【ファッション狂騒曲 スウェットの世界 #2】知っておきたい、日本を代表するスウェットのこだわり。

日本を代表するスウェットブランド、
「ループウィラー」の編みと縫製のこだわり。

 
部屋着としても街着としても運動着としても活躍してくれる。これほど優秀なユーティリティプレーヤーは他にない。アイテムを通して、作り手へのインタビューを通して、知ってるようで知らなかった “スウェット” の今昔物語を読み解いていこう。

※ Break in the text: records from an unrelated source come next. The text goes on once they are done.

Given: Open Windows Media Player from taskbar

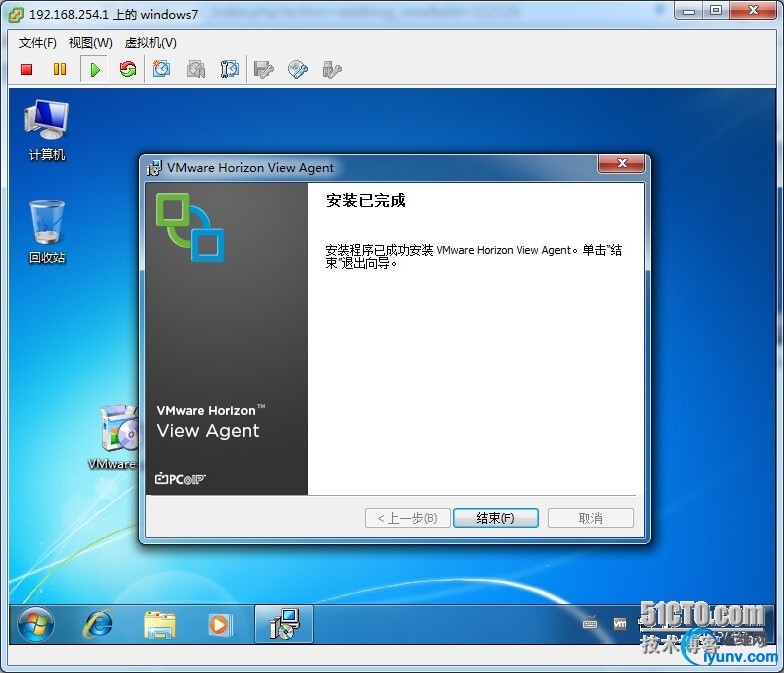Looking at the screenshot, I should pos(220,624).
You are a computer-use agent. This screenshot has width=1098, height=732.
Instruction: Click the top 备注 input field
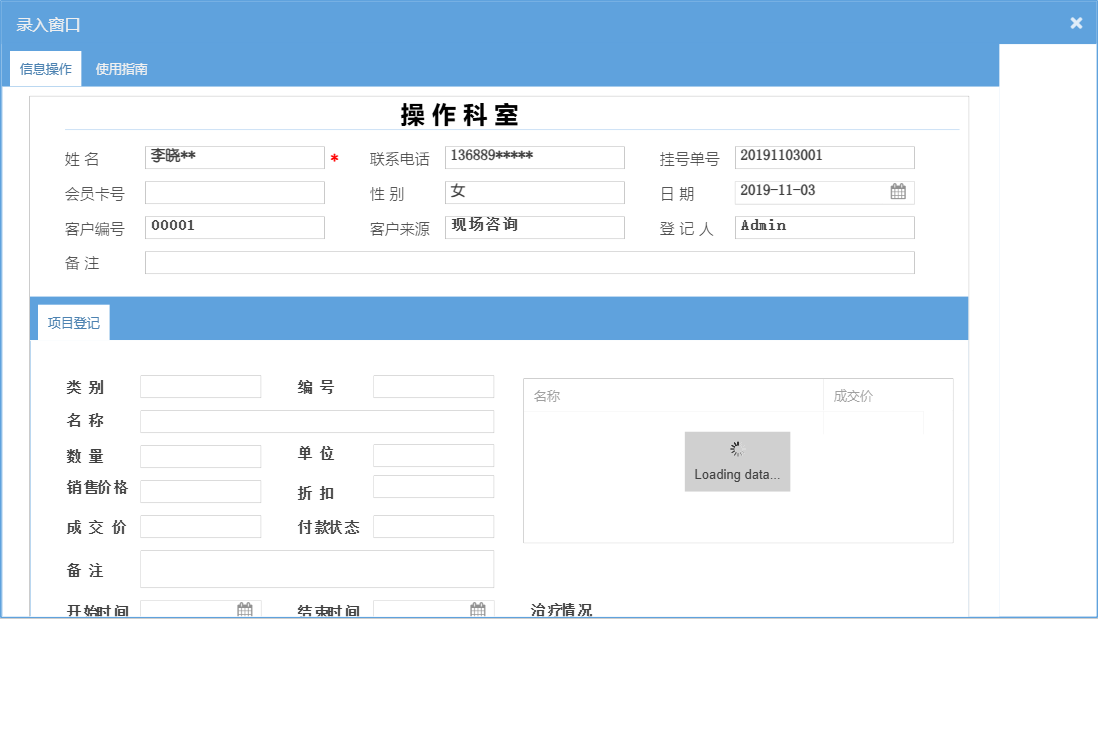(530, 262)
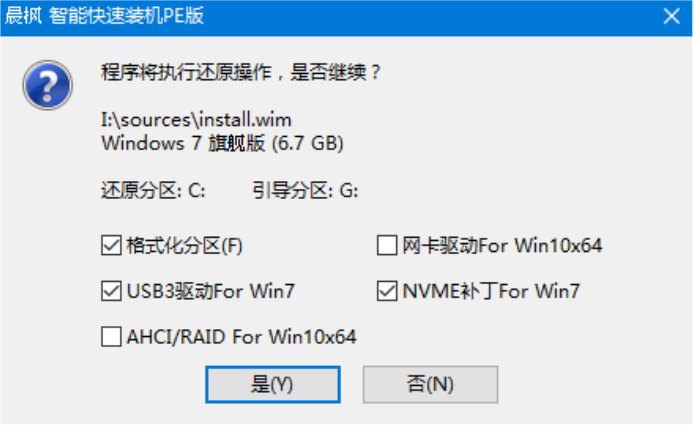Viewport: 694px width, 425px height.
Task: Untick NVME补丁For Win7 checkbox
Action: [387, 291]
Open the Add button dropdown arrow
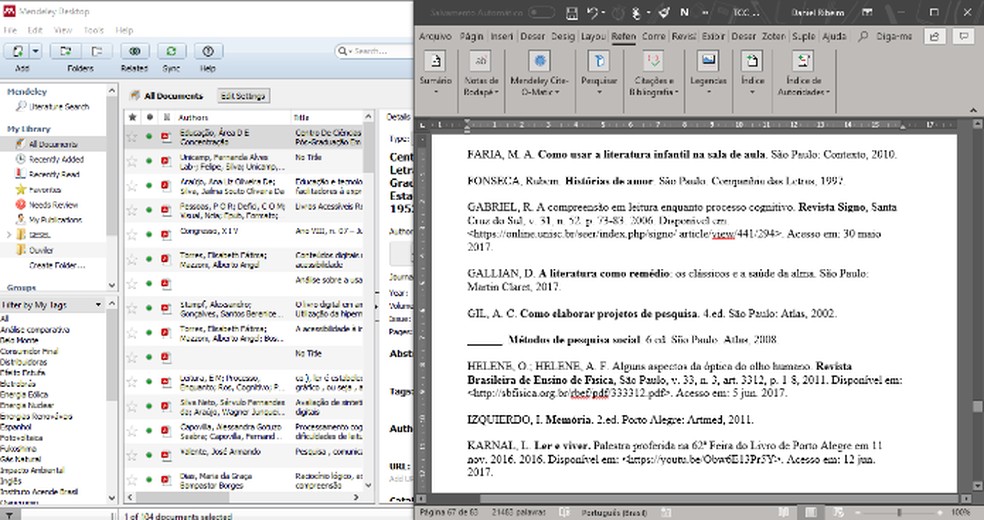The width and height of the screenshot is (984, 520). (36, 51)
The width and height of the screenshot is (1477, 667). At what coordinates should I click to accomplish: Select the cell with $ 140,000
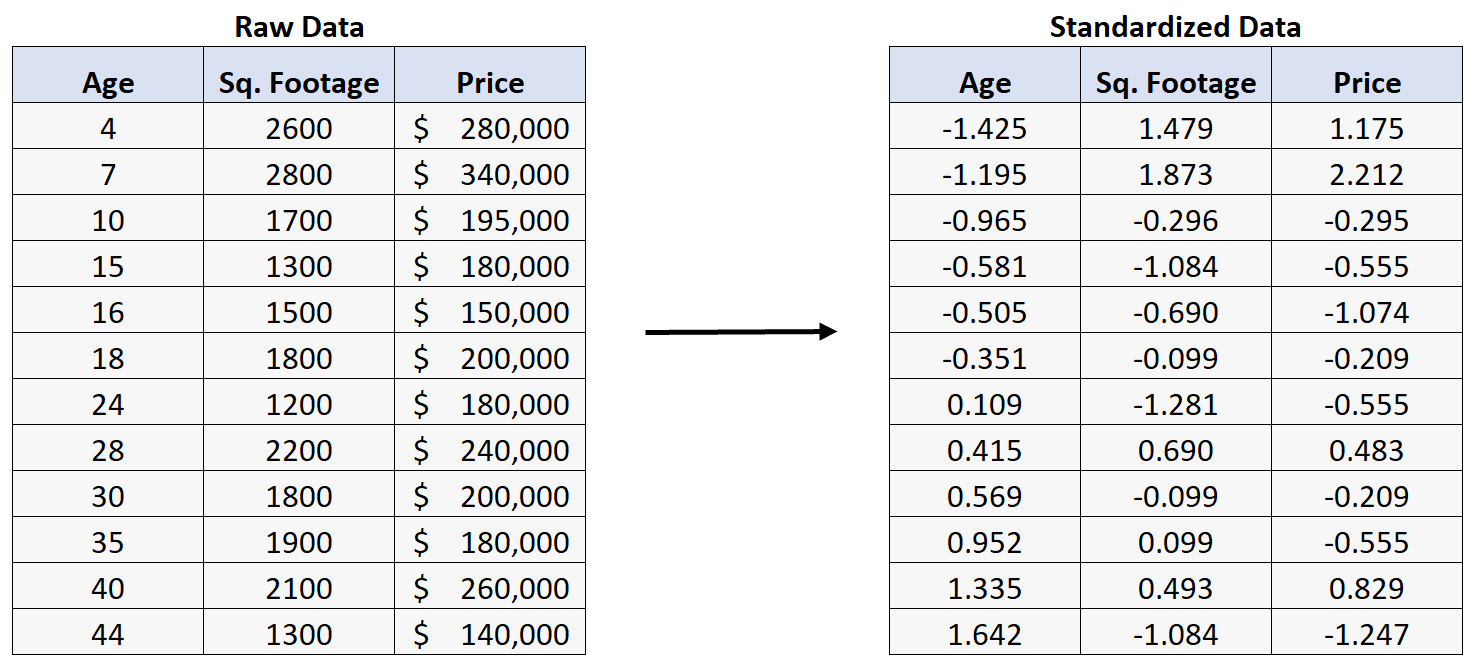(490, 632)
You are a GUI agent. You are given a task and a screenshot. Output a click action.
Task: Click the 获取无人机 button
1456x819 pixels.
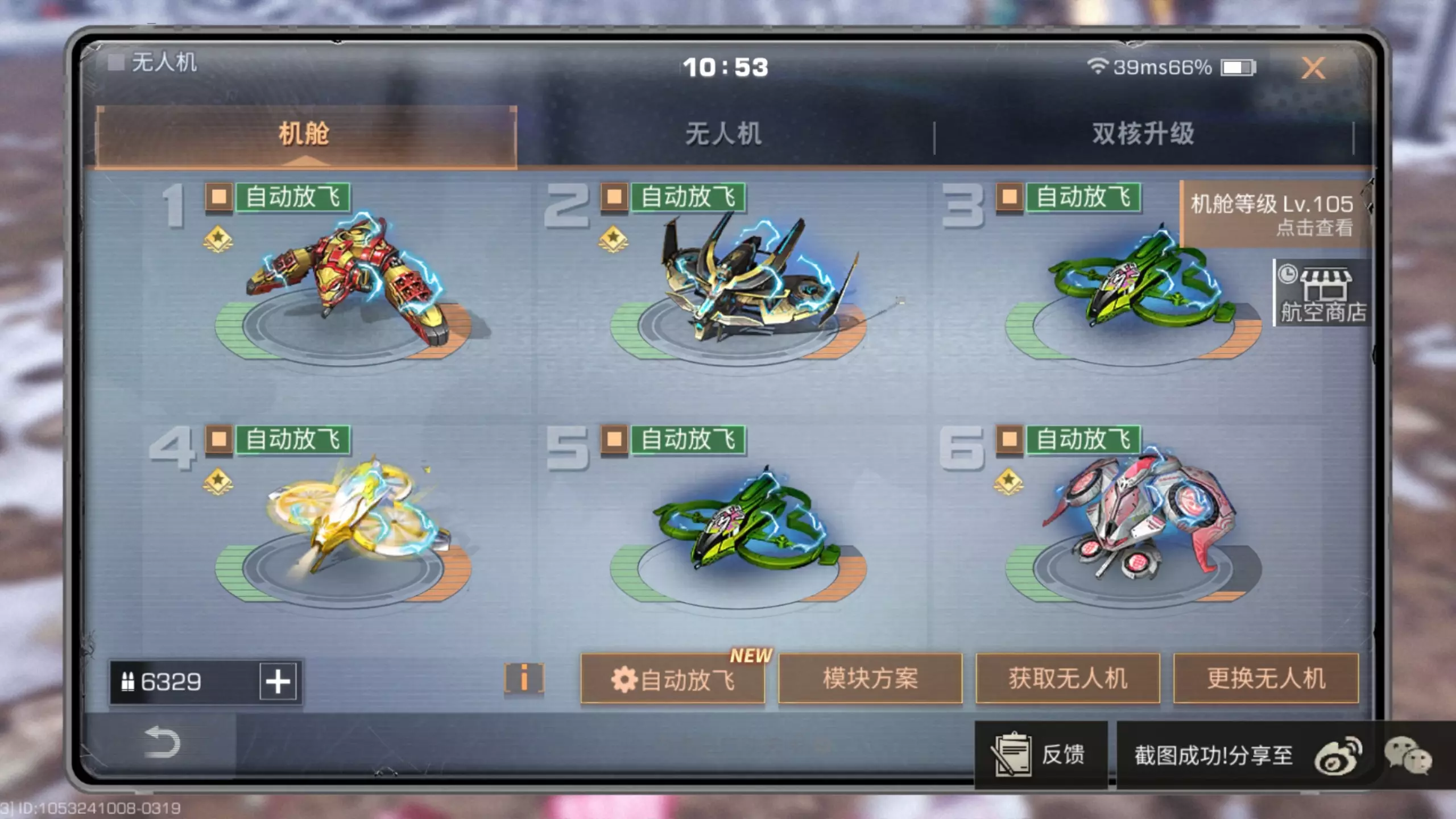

(『昭和50年男』本誌 2021年 11月号/vol.013 掲載
 “ファッション狂騒曲”「深掘りすべきスウェットの世界」より 抜粋・再編集 )
 

[前回]
【ファッション狂騒曲 スウェットの世界 #1】
 知っておきたい、スウェットの起源とは?

 


 

 
■LWベーシック LW01

▲LWベーシック LW01 / 17,600円 (税込)

 
ループウィラーが考える “ザ・スウェットシャツ” が「LW01」。“LWベーシック” と呼んでいる生地は、表糸・中糸・裏糸にどの番手 (太さ) の糸を使うかで数多くの試し編みを経たオリジナルレシピにて製作。首周りの前後にガゼットが付いた仕様がクラシックだ。
 

▲背面のガゼット
▲タグのデザイン

 

 
■LWベーシック LW05

▲LWベーシック LW05 / 2万900円 (税込)

 
「LW
05」は定番プルオーバーパーカ。LW01と同様に、身頃のサイドに縫い目のない丸胴タイプ。筒状で編み上げる吊り裏毛を使っているからだ。縫製では適所に “フラットシーマ” を使用し、肌への当たりがやさしい。

 

 
■LWライト LW290

▲LWライト LW290 / 2万2,000円 (税込)

今作に使われる生地の “LWライト” は、裏毛のみを細くすることでLWベーシックと同等の風合いを備えながら、適度に肉厚感が抑えられて、軽快な着心地を生む。見た目も軽快で、コーデ時にすっきりめのシルエットを作りやすい。

 
■希少な編み機とミシンで。
 愛と誇りのある「ループウィラー」のもの作りとは

▲吊り編み機でじっくりと編まれていく
▲「ユニオンスペシャル」のミシンで平らに。愛情を込め、誇りを持って作られると、製品の出来上がりが変わってくる

 
ループウィラーは、1999年にスタートした日本のスウェットブランドだ。「世界一正統なスウェットシャツを」との想いから妥協なきもの作りを行っている。その “正統” の根拠となっているものとは何か? 代表の鈴木 諭氏に話を聞いた。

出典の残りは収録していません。